The new legislation replaces the Prevention of Terrorism Act of 1973 which focused almost entirely on the paramilitary threat from Northern Ireland, said AFP.
Under the new law other groups can now be added to a list of banned organizations, and radical Muslim groups are likely to be early targets, said the agency.
Ministers have not said which organizations will be banned, but the interior ministry is said to be drafting a list.
According to AFP, this is likely to include Sri Lankan's rebel Tamil Tigers, the Kurdistan Workers' Party and Muslim groups Islamic Jihad, Hamas and Hizbollah.
Once an organization is included on the banned list, it becomes illegal to be a member of the group, support it financially, display its emblems or share a platform with a member of the group at a meeting, said the BBC.online.
The legislation was enacted partly in response to pressure from some foreign governments complaining that Britain is a soft touch for radical groups plotting violent action against them.
Muslim movements based in Britain have admitted that they raise cash for affiliated groups waging paramilitary wars in places like Kashmir and Chechnya, said the news service.
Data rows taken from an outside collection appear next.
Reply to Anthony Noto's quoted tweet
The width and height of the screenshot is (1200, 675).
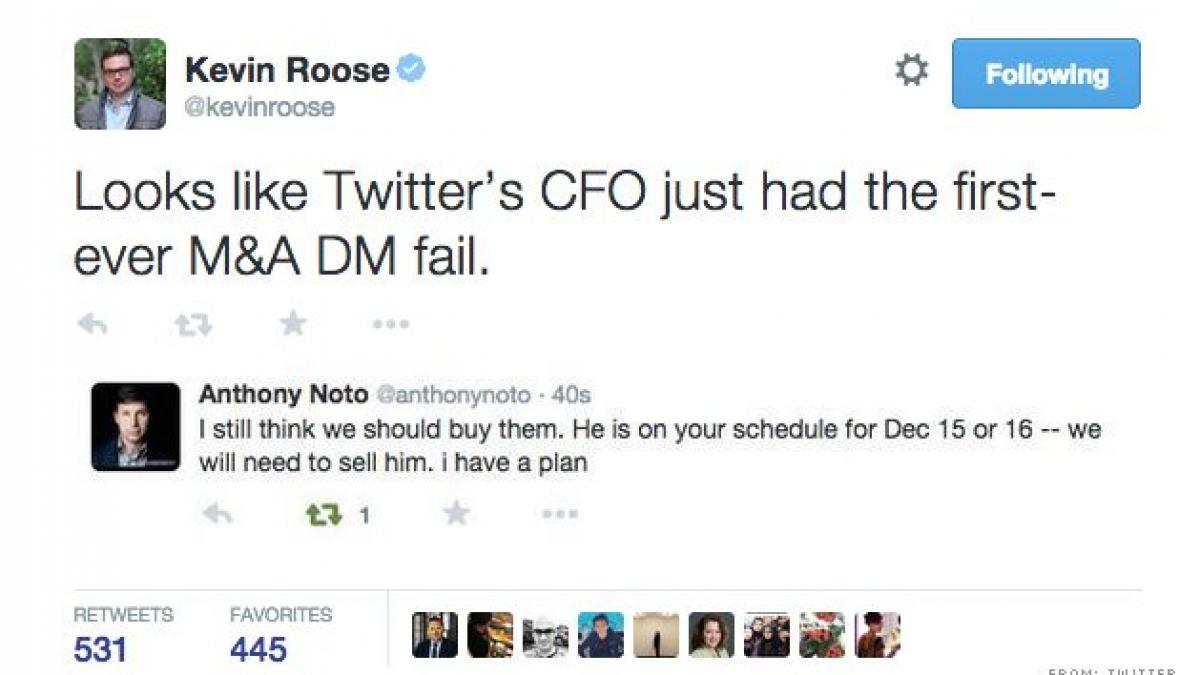218,515
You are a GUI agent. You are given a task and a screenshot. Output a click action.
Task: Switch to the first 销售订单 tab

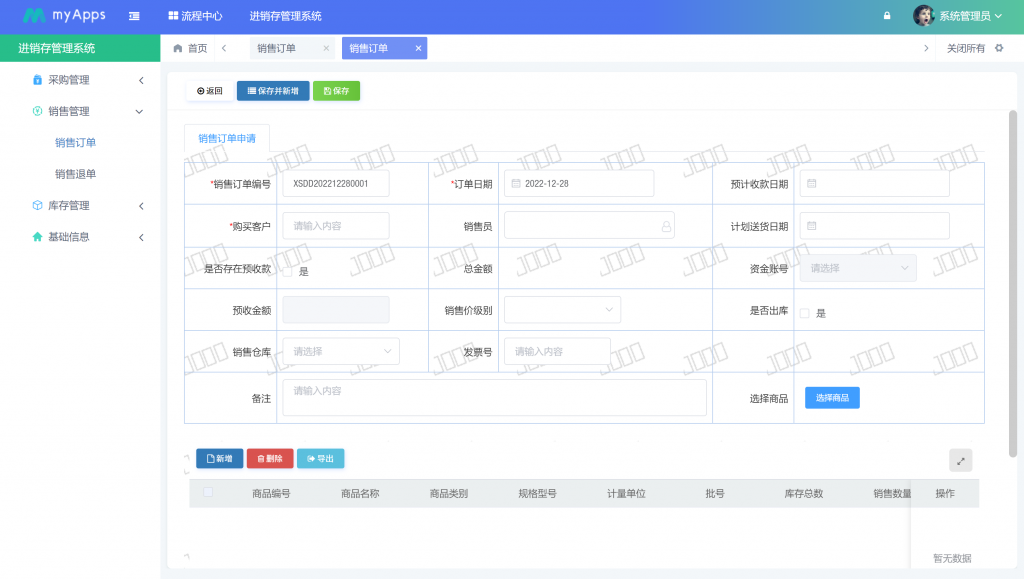coord(277,48)
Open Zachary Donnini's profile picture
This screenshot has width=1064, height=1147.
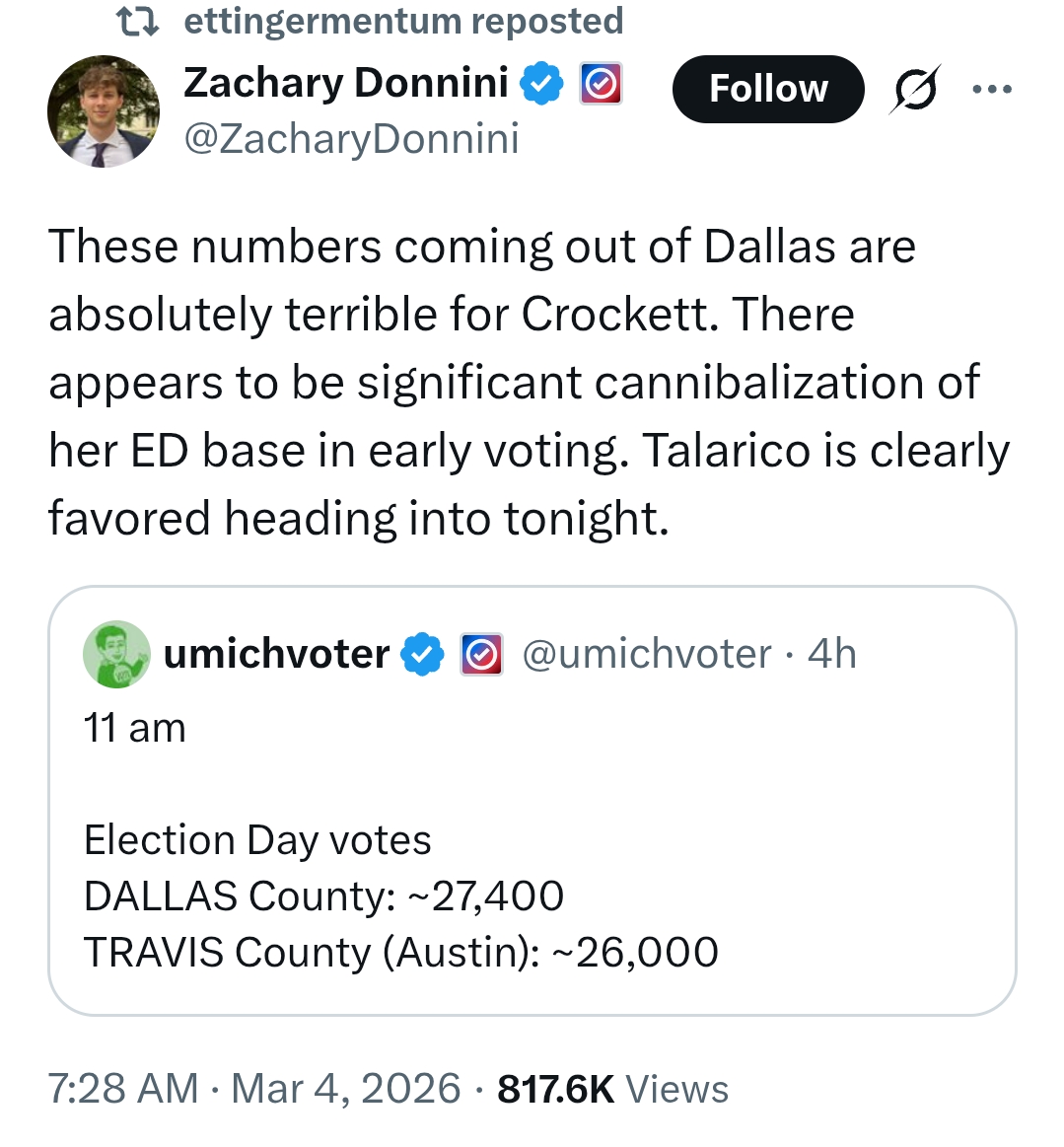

In addition, hundreds of British Muslim men are known to travel each year to training camps, including one in Yemen, where they are taught how to conduct guerrilla warfare.
Sheikh Omar Bakri Muhammad, British-based leader of the radical Islamic group Al Muhajiroun, was quoted by the BBC as saying that the law was "a threat to Muslims."
"We abide by Islamic law and we condemn terrorism, but we have to support the freedom fighters who are involved in wars with the occupiers of Palestine, Chechnya and Kashmir," he said.
Muhammad said hundreds of British Muslims had trained in military camps abroad and had moved on to areas of conflict.
One such person is Omar Brooks, a young man from north London, said the news service.
"I've received military training in the Indian sub-continent and my role now is to face the enemies of Islam," he said.
"This new law means nothing, we have to abide by the teachings of Islam. We're being oppressed and persecuted in many countries, we have to defend our people."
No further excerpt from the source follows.